The story appears to go out of its way not to describe the group’s members as Jewish, although all of the members it names — including “Kind snack company founder Daniel Lubetzky, hedge fund manager Daniel Loeb, billionaire Len Blavatnik and real estate investor Joseph Sitt” — are.
Yet it abounds in the kind of language about power, finance and collusive influence that triggers Jews sensitive to antisemitism: The group “privately pressed” Adams (as opposed to what?); the group’s activism “has stretched beyond New York, touching the highest levels of the Israeli government, the U.S. business world and elite universities”; members of the group “wielded their money and power in an effort to shape American views of the Gaza war, as well as the actions of academic, business and political leaders — including New York’s mayor.”

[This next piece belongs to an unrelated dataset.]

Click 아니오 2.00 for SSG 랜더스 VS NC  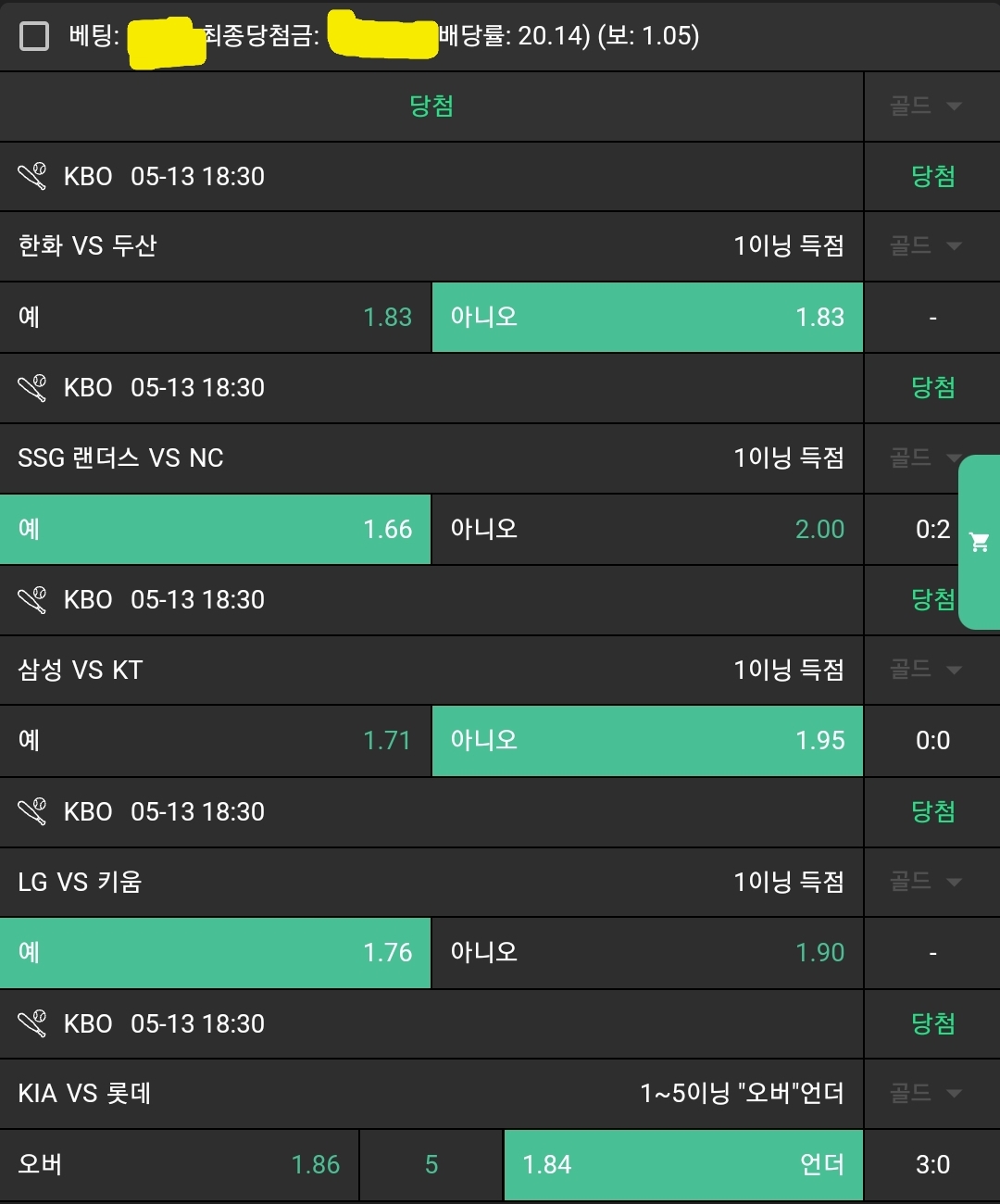(x=647, y=529)
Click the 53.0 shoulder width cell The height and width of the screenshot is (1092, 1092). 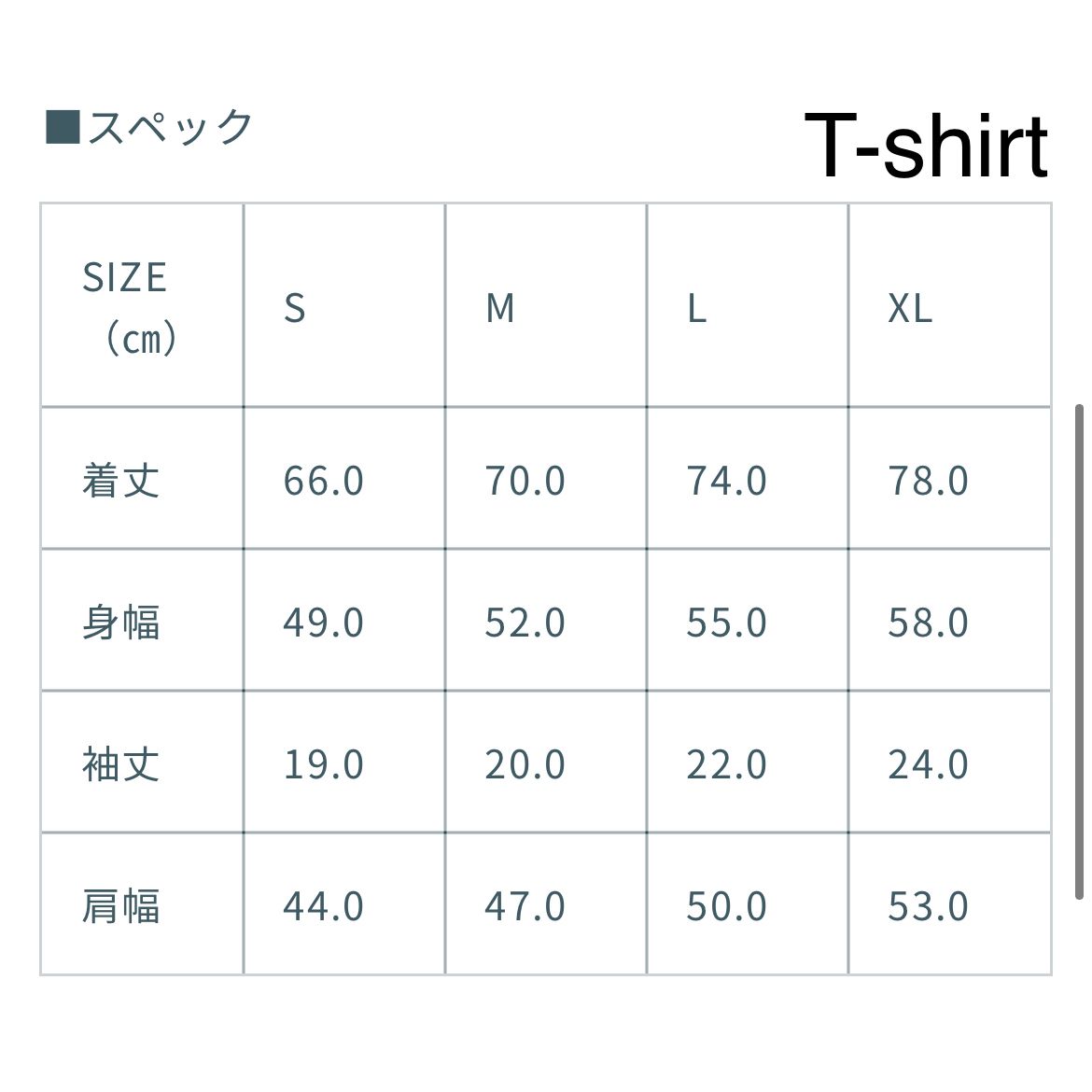point(928,906)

On the other hand, the challenge for the ADL and other watchdogs is to explain why a report on Jewish and pro-Israel political influence is prima facie antisemitic when Jewish mainstream groups like the American Israel Public Affairs Committee are organized specifically — and proudly — to assert just that influence. More than one X user tweeted back at the ADL that “the truth can’t be antisemitic.”
Except when it can. As the story moved downstream, it fueled the kind of gleeful commentary that can often seem indistinguishable from antisemitism. The New York news site Hellgate asked, “Who should have a voice in deciding [emphasis added] whether” the NYPD should be deployed in breaking up a campus protest? It’s a good question if the subject is campaign financing and how money and connections subvert the political system. It’s a more loaded question when it suggests that there is something “remarkable” about a group of deep-pocketed lobbyists donors seeking to influence elected officials.
You can also read the WaPo story the way many Jews read about the Boesky and Madoff affairs, and direct your ire at the Jews who reinforced antisemitic tropes through their illegal or, perhaps in this case, ill-advised behavior. Of course, that raises the question: Should influential Jews not lobby for their shared interests, lest it be seen as reinforcing anti-Jewish stereotypes?
To be a Jew has always meant to be on guard against shande and brace for the antisemitic backlash. It’s a measure of the super-heated atmosphere since Oct. 7 that it also means guarding against behaviors that in another time would have been considered legal, conventional and uncontroversial. In New York last week, a theater canceled a play with Holocaust themes, according to the Dramatists Legal Defense Fund, because of security concerns raised by its insurance company.
If Jews seem a little defensive, you might blame backlash fatigue.